OK but I am not arguing or trying to get to the heart of the book, nor am I putting a case for/against atheism or socialism etc etc, I just extrapolated some brief quotes which show the views which Dostoevsky himself had, as stated in his Diaries and elsewhere and which other critics and biographers have discussed. (Views which are repeated in all of his novels.) Of course TBK is a work of fiction but it is also a work in which he debates certain ideas he had in an attempt to convince his readers of his strongly held p.o.v., just as Dickens put forward ideas which he hoped would change his society. Contradicting himself via his characters is a valid form of debate, of dialectic and is a method used in many works of literature. Dostoevsky was worried that Holy Russia was going the way of Western Europe and embracing atheism and socialism and by debating certain issues in his novels he hoped to persuade people to draw back from that.

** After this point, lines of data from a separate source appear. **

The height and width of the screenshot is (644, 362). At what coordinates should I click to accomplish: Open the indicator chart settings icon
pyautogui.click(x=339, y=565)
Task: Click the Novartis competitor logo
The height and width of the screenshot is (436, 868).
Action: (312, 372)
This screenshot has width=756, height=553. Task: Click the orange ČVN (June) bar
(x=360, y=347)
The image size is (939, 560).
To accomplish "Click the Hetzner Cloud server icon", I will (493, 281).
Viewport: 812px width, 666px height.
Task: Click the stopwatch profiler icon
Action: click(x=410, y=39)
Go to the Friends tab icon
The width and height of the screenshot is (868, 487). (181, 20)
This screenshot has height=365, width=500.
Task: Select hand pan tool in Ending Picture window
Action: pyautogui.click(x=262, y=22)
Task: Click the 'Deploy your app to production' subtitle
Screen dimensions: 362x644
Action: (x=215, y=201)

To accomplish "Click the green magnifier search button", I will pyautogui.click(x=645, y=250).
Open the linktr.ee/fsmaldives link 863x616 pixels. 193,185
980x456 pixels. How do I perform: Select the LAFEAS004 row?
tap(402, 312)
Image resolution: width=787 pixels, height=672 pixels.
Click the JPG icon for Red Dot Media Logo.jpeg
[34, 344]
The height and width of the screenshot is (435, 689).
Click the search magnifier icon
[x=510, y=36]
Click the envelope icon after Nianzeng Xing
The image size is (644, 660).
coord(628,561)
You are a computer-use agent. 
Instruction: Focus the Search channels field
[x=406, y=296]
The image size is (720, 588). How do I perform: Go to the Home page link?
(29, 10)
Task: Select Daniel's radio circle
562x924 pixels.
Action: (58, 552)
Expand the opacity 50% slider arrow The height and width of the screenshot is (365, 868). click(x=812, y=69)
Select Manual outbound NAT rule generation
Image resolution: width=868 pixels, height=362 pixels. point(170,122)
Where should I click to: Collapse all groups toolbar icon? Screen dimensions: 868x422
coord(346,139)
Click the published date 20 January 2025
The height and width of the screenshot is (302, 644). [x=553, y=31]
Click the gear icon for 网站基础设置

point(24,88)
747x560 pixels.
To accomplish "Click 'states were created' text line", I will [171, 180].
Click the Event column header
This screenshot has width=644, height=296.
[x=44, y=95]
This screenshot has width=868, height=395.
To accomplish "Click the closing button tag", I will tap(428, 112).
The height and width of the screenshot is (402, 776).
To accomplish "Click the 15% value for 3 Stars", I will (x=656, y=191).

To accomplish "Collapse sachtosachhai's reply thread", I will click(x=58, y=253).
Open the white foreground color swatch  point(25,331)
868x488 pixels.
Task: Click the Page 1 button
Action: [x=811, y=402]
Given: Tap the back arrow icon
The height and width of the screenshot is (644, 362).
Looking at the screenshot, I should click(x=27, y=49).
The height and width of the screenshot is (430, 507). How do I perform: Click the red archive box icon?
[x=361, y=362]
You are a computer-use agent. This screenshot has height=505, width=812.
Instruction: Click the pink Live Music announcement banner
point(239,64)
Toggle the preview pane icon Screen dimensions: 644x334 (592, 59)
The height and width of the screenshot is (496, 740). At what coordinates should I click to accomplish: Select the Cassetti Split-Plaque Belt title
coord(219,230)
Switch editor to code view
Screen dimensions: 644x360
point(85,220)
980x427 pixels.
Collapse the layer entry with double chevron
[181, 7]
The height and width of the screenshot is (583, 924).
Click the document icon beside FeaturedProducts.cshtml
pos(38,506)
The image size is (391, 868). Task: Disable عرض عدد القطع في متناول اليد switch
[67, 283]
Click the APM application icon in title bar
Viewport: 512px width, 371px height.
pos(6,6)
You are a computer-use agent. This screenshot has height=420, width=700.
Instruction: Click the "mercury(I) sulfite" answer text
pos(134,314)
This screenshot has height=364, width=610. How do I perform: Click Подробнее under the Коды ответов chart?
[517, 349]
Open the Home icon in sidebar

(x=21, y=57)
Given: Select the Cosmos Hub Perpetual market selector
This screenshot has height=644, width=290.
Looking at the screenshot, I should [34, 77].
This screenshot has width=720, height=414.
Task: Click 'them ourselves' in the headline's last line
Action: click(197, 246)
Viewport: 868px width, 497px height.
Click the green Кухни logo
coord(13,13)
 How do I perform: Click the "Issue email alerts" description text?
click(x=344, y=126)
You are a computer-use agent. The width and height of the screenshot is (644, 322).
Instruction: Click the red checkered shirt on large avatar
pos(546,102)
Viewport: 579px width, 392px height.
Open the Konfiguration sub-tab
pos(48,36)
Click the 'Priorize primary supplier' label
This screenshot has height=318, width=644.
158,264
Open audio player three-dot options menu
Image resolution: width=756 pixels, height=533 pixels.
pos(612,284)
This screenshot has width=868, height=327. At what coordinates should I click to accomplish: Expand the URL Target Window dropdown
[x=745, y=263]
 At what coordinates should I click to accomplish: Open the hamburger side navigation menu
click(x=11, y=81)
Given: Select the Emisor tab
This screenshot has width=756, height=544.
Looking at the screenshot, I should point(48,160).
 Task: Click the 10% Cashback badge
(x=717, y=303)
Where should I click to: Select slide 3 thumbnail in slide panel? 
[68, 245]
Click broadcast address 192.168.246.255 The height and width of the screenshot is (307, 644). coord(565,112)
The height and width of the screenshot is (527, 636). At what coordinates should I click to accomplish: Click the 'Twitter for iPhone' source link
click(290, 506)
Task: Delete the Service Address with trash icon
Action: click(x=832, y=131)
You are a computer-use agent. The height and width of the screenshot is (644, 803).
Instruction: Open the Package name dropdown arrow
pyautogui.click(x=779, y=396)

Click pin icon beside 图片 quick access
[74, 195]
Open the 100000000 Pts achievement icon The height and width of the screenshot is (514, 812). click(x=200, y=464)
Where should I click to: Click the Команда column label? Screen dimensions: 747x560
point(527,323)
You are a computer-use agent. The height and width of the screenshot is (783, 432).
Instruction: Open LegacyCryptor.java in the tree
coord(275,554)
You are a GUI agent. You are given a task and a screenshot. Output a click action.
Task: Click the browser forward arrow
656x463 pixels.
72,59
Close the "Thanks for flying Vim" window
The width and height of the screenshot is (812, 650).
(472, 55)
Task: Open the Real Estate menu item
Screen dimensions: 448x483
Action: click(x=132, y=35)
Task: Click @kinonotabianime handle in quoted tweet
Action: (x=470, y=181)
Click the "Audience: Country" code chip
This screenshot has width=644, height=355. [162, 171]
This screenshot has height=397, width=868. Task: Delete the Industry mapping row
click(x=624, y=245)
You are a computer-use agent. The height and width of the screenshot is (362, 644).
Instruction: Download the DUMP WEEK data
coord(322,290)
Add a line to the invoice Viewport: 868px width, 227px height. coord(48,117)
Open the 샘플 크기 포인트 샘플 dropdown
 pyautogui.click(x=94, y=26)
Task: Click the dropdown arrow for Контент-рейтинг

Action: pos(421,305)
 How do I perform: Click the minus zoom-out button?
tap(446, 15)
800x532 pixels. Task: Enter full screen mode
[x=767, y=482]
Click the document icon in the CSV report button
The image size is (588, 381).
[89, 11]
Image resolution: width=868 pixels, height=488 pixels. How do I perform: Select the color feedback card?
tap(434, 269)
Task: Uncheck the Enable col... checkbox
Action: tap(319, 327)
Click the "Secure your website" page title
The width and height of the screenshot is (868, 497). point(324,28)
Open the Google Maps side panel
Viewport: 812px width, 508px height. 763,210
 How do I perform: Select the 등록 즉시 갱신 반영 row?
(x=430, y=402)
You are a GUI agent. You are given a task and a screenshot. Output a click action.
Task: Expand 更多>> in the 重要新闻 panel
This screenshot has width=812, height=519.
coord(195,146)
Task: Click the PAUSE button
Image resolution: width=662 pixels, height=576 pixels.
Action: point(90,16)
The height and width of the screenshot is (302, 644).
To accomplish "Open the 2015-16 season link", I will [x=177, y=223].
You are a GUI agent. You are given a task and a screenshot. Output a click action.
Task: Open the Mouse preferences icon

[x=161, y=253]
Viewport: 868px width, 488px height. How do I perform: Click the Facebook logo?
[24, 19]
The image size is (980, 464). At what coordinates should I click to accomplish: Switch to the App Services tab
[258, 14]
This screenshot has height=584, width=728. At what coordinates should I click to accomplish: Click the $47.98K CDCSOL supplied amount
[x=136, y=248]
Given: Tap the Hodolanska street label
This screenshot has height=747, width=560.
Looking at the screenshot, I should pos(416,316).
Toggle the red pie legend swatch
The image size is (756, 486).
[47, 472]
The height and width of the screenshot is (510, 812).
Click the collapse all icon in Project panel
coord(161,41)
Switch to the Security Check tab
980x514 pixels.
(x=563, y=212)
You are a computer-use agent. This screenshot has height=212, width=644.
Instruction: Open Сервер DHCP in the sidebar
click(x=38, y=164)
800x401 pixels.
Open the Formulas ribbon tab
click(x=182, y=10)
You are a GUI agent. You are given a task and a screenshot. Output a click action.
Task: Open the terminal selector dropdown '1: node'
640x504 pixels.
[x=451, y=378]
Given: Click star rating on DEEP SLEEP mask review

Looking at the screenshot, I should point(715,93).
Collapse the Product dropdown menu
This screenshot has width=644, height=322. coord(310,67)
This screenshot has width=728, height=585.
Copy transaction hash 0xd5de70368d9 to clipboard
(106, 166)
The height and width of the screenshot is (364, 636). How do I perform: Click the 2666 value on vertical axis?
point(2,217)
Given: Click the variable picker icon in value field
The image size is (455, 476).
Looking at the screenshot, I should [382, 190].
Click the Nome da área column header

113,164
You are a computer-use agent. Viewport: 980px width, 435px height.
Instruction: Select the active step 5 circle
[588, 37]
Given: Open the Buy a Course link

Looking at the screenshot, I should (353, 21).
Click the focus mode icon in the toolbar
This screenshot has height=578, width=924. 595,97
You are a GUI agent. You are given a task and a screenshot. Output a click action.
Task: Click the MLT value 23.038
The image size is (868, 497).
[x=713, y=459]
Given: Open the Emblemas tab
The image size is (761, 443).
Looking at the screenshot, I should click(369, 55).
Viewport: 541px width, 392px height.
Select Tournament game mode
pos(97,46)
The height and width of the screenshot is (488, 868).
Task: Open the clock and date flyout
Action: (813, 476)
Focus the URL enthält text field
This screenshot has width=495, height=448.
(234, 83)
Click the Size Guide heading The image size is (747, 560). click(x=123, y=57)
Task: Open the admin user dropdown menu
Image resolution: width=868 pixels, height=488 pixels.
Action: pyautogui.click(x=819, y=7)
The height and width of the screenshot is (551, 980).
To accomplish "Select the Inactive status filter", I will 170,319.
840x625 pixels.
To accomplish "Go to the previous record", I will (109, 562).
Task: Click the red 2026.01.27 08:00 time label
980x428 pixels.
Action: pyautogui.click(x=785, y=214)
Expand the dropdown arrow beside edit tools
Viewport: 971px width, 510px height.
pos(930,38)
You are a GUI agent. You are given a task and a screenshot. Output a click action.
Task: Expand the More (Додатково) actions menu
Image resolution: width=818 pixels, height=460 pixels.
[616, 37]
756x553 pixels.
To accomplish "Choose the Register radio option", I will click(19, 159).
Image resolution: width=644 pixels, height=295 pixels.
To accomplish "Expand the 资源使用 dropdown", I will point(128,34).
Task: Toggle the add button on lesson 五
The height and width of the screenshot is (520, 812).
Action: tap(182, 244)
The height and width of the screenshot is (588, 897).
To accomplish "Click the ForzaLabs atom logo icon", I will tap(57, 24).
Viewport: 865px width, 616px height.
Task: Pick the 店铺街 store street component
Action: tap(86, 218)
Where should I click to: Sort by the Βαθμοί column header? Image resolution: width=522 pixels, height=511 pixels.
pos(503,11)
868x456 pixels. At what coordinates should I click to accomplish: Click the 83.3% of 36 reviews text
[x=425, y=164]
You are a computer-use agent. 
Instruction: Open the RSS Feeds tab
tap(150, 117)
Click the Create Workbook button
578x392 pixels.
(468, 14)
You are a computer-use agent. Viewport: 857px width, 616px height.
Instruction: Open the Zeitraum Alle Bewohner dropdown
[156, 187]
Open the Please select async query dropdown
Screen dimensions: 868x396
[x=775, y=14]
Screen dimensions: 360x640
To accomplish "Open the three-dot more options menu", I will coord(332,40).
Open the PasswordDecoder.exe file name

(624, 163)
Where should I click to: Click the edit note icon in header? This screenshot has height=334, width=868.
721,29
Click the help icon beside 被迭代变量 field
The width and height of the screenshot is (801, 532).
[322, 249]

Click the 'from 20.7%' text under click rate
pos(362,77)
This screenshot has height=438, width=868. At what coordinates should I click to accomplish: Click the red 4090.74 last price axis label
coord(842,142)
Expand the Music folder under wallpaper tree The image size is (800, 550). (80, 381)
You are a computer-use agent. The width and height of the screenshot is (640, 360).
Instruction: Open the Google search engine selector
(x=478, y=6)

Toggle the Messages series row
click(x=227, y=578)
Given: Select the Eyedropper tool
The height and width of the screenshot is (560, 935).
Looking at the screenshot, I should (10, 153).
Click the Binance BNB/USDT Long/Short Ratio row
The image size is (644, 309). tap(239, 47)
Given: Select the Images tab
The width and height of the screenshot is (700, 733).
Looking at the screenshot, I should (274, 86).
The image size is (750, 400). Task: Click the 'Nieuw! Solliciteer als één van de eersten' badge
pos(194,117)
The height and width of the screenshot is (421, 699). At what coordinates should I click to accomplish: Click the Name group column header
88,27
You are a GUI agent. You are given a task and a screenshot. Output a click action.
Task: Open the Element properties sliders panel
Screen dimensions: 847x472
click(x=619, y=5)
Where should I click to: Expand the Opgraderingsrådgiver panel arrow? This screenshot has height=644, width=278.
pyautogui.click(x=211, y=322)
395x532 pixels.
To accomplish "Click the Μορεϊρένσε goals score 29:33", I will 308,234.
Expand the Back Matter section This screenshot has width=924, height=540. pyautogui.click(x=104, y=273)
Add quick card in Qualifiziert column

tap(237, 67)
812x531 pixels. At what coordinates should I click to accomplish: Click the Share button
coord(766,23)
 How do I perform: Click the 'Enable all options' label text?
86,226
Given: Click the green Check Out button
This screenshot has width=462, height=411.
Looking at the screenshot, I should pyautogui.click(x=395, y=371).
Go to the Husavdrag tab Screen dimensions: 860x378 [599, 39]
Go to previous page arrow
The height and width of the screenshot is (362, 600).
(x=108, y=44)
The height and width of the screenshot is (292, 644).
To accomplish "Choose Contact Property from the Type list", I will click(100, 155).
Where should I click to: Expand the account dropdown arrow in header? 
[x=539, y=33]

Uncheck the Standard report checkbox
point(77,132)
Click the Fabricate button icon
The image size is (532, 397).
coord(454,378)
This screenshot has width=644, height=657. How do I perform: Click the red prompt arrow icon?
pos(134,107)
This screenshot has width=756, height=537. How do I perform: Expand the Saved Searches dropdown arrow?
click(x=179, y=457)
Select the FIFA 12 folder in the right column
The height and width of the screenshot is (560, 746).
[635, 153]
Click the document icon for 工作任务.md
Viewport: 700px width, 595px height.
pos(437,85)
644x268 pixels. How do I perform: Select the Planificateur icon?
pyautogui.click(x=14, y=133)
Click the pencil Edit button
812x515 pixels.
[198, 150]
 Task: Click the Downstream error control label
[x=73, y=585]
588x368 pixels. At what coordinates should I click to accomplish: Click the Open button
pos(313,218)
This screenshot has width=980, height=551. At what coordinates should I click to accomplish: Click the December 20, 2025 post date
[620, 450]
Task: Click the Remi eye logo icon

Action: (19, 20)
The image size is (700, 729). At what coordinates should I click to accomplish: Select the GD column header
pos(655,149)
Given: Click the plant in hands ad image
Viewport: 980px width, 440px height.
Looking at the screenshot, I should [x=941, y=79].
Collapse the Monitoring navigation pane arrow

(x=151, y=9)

Well, you may be right, and I await with interest to see how that rabbit is going to be pulled out of the hat by the end of the book. I am merely stating that at this stage in the novel I have no way of knowing what Dostoevsky thinks because (a) he hasn't stated it; (b) the characters who have stated something like that viewpoint are being portrayed as 'shriekers', fools and hypocrites; (c) as far as I can tell so far, the atheists have the best arguments.

BTW what is a shrieker? I only know that word as a description of someone who screams.
(What is the weather like in your neck of the woods? We had a blizzard in Herts last night but there is not much snow on the ground now, although it is frozen solid.)


Madge, it seems that you are wanting to discuss issues that only come out in the latter part of the book and so it might be easier if you either mark some of your posts as spoilers or put your comments on the threads about later chapters. I definitely think that readers could read this book in a particular (perhaps biased) way if they start off by thinking that they already know what Dostoevsky's position is. My reading of the first third of the book leads me to believe that it is written in such a way that we can't possibly guess what the author thinks (though I am willing to accept the possibility that he might make this clearer to us later on). You having such a definite opinion about what Dostoevsky intends doesn't tally with what I've read so far.

Sorry about that Kathy. To explain: We have been reading this book as a group since November and you have come to the discussion late so as no-one was still participating I thought I would answer some of your comments, just to be sociable. This thread is about the Grand Inquisitor chapter and covers up to and including Part II Book 5, to which most of my remarks were addressed. If one has read the book a couple of times and has also read biographies, as some folks here have done, then it is difficult not to have opinions about Dostoevsky or the book. However, I will now leave you to it. Happy reading and Happy Xmas.

Thanks, Madge. I will join in the next thread when I have read the next section of the book. I am gradually catching up! We have snow here today. I have posted a picture on my profile, if you want to take a look.


You want a picture of a tree? Okay. (The barn pictures are for readers of Far From the Madding Crowd.)
Just seems to be to be one of the doubting sections, not a case for atheism.